10/10
A Prophetic Serbian Six Feet Under -- and a Masterpiece
5 September 2001
The Serbs say this is the best Serbian film ever made, which I think underestimates it -- it may be the best film anyone made in the 1980s. Released in 1982, when Yugoslavia was a functioning state, rather than international shorthand for murder and genocide, it casts a baleful look backward that becomes, in the light of all the subsequent blood, almost unbearably poignant and prophetic. It would be too much if it weren't constantly, brutally laugh-out-loud funny -- funny even in subtitles, funny as slapstick and deeply classically comic at the same time.

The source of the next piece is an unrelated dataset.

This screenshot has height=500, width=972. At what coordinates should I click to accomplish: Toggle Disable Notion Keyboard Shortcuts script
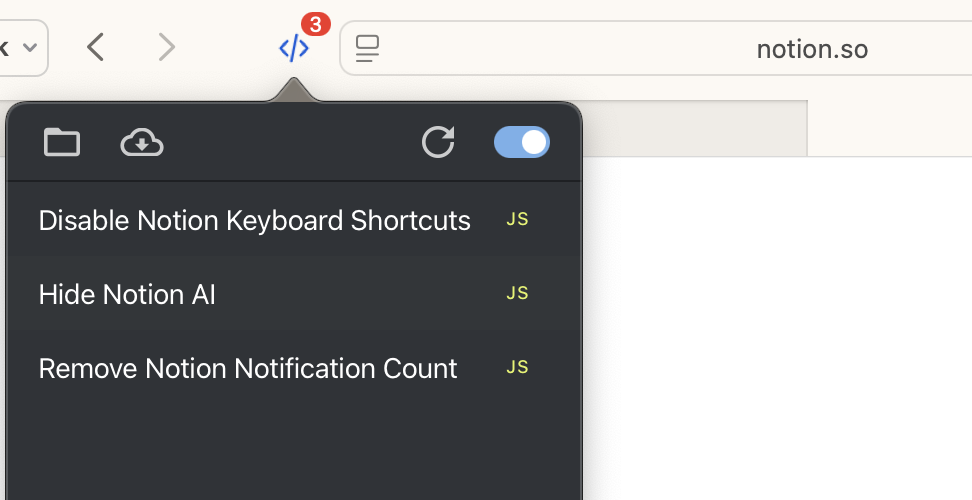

It is set in the 1930s in a backwater small town in Serbia, where the Topalovic family has its funeral home.. Topalovic women "fade away like flowers" immediately after bearing a boy while the men live on and on -- creating the Marathon reference in the title. In an effervescent scene we meet six generations of Topalovic men, each one of whom mercilessly beats and bullies the younger ones. The film centers on the youngest, the tall and none-too-bright Mirko, lover of movies and Cristina, piano player at the town's movie house and daughter of the local gangster Billy Python, who supplies the Topalovic home with used coffins dug up and emptied of their previous occupants.

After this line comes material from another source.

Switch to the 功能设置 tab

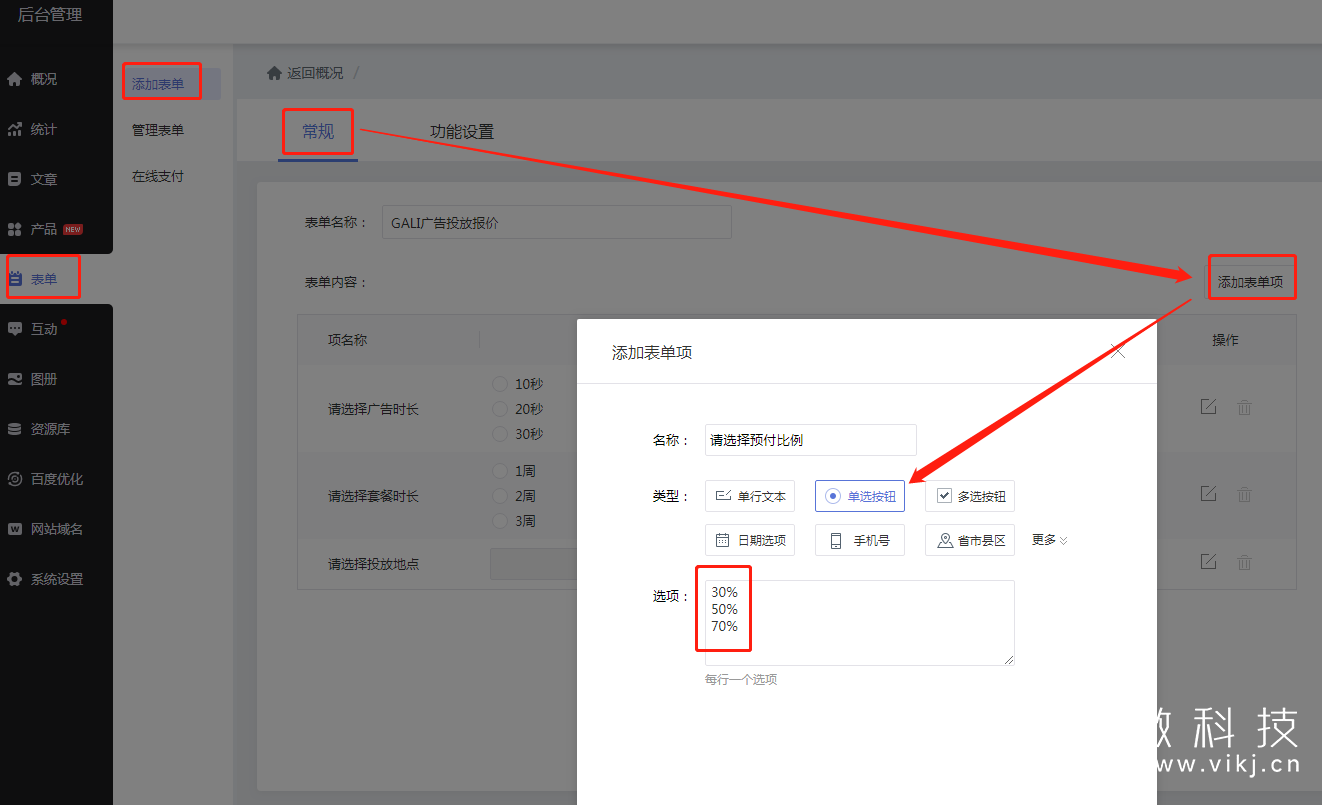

The action revolves around three events: the death of the very oldest Topalovic, the desire of Mirko's imbecilic, cowardly and conniving father Lucky to break up the Mirko-Cristina affair and -- and this is resoundingly delicious -- the arrival of sound film in the town, putting Cristina out of a job.

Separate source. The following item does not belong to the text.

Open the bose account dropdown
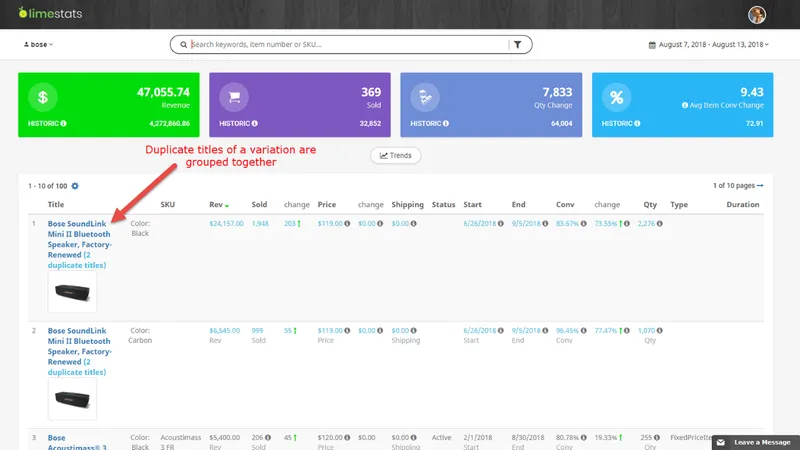(38, 44)
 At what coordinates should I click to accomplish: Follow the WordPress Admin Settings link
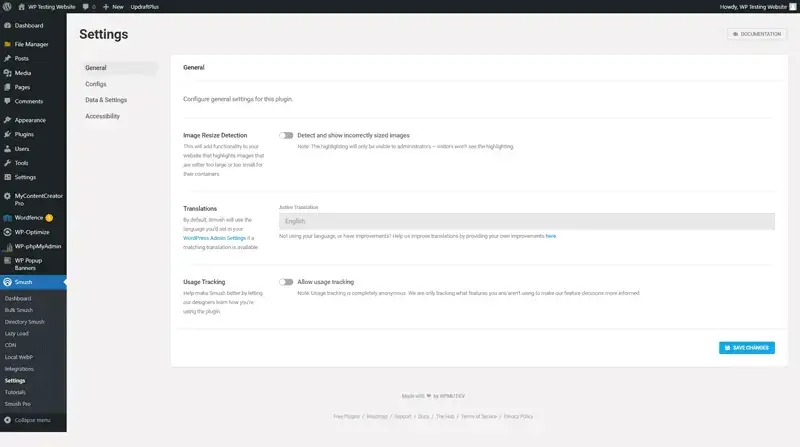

The writer, Dusan Kovacevic adapted the script from his own play, and director Slobodan Sijan gets an amazingly good ensemble cast of actors to run the machinery in high gear, flat out. It starts dark and gets darker with crematorium jokes ("the wave of the future"), vintage silent Yugoslav film commercials and clips, and slides, laughing more and more wildly, into violence that flies out of control The tie to what happened to Serbia only a few years later spins the movie up another level. That the tie is not accidental is underlined by the opening sequence -- newsreel footage of the assassination in France of the King of Serbia in the early 20s. The wonderful musical theme, raucous and melancholy at the same time is by Zoran Simjanovic. You don't know me, but do yourself a favor and see this one.